* **Written instruction**
Rewrite the stretch of the interview excerpt from "Creativebrief: Industry wide" through "versus heavy comment.", replacing "frivolous" with "playful".

On a more sober note, we did a piece of work for CALM last year, around trying to confront the role that social media plays in young men’s lives. We put a piece of work out through Instagram which was an iconic shot of a guy looking fantastic and happy and then a really hard-hitting fact about the fact that that person then took their own life or suffered severe mental health issues. We wanted to try and use social media to confront a social media problem, a societal, cultural problem.

Those are either end of the scale. One’s quite fun and frivolous and about engagement and populist. And one’s more about trying to make a cultural comment and contribute in that way.

Creativebrief: Industry wide what work have you noticed or thought I wish I’d done that over the last year?

James Townsend: If you look at the Me Too movement, whilst not a marketing campaign in the traditional sense, if you look at the mechanics of how that’s come to bear, it’s incredibly personal and intimate experiences told in an incredibly public way. There’s lessons to be learned there in terms of how that travelled and gained traction.

But then conversely Super Bowl recently, a lot of the body of work was incredibly light hearted and frivolous against a backdrop of the macro economics of the world, which at the moment are very heavy, lots of concern, worried communities. The marketing community’s answer to that was to provide some levity. It pushed against the current tide. Unbridled entertainment versus heavy comment.

Creativebrief: What about outside the UK, are there any agencies that you think are particularly influential?

James Townsend: DAVID in Miami are doing some excellent work. We work with Burger King here in the UK and so we have some sight of that. What you see is an agency that’s incredibly attuned to culture. What’s interesting about what they’re doing with Burger King is their speed to market and the way in which they’re working. We admire that in terms of the ability to come up with a cultural comment and distribute it in a modern, innovative way. The Global CMO’s brief to us when we came onto the business was they want billion impression ideas. That tells you everything you need to know.

* **Excerpted data**
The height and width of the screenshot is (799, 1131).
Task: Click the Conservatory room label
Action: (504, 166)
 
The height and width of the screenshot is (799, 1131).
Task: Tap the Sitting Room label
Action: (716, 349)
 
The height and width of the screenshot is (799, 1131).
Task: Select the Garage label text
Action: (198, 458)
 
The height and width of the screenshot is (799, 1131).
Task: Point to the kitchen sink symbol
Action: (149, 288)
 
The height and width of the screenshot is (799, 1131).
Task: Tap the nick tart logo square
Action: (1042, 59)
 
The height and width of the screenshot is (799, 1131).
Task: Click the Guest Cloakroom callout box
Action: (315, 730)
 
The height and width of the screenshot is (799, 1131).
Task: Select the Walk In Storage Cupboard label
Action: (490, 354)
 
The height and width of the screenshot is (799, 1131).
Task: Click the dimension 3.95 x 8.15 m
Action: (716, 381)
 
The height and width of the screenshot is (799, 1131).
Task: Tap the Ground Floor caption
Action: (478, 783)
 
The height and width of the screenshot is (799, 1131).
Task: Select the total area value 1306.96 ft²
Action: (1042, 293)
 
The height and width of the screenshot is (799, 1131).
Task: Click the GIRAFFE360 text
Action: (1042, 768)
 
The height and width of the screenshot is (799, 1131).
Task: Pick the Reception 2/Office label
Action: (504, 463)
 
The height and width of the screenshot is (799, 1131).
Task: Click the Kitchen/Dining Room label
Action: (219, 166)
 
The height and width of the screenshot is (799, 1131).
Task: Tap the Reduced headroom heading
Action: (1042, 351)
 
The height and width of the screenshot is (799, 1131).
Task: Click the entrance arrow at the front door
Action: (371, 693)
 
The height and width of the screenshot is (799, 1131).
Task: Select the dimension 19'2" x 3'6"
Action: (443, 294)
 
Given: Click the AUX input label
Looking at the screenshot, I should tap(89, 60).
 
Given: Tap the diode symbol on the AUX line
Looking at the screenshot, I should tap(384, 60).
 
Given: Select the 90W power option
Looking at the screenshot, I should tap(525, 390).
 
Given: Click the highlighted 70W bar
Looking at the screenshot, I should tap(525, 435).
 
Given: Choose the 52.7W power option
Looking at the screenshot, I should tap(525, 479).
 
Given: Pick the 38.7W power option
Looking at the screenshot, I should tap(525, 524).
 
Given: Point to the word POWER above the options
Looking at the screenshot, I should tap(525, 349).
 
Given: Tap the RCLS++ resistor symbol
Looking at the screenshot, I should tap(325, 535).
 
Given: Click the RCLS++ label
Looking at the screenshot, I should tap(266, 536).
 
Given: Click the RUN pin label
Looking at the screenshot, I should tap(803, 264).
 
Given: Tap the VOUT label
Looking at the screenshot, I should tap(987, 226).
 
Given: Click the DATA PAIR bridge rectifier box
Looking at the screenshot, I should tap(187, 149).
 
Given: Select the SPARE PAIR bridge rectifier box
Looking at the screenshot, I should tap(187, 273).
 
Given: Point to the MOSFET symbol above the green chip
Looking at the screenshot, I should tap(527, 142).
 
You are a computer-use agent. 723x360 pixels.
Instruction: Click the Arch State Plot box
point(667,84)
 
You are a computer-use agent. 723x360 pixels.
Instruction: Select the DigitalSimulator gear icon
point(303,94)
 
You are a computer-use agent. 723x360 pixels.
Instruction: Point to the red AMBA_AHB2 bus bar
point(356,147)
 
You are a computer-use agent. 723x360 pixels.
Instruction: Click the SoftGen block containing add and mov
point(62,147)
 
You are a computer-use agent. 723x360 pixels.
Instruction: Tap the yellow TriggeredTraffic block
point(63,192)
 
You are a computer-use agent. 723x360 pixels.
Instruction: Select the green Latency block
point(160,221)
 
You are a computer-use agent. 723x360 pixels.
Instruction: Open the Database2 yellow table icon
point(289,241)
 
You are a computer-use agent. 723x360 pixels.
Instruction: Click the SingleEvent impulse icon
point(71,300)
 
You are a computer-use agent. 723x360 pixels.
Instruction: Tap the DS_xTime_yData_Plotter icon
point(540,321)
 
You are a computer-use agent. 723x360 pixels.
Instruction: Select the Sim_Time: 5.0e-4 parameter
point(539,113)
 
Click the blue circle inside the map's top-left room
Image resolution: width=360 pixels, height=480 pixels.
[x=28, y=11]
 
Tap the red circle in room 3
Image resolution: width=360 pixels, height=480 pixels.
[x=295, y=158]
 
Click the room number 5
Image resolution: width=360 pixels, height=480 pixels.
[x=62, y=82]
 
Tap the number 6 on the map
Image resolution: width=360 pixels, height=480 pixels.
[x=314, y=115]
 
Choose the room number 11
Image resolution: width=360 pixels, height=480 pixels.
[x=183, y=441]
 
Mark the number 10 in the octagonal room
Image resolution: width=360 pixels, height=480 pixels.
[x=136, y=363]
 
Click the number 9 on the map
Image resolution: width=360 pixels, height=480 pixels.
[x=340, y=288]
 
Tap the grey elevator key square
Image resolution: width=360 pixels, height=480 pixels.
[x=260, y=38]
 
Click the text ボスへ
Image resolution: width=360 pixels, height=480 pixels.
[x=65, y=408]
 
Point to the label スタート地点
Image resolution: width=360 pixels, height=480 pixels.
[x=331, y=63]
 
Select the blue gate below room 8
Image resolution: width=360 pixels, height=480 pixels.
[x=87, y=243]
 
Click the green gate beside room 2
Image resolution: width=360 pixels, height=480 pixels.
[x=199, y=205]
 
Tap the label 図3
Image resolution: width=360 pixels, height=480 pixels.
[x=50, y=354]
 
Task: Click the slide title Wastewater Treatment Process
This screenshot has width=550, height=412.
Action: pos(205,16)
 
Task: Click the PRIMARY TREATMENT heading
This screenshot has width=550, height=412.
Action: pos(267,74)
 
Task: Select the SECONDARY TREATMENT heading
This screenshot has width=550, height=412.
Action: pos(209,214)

* **The output**
Creativebrief: Industry wide what work have you noticed or thought I wish I’d done that over the last year?

James Townsend: If you look at the Me Too movement, whilst not a marketing campaign in the traditional sense, if you look at the mechanics of how that’s come to bear, it’s incredibly personal and intimate experiences told in an incredibly public way. There’s lessons to be learned there in terms of how that travelled and gained traction.

But then conversely Super Bowl recently, a lot of the body of work was incredibly light hearted and playful against a backdrop of the macro economics of the world, which at the moment are very heavy, lots of concern, worried communities. The marketing community’s answer to that was to provide some levity. It pushed against the current tide. Unbridled entertainment versus heavy comment.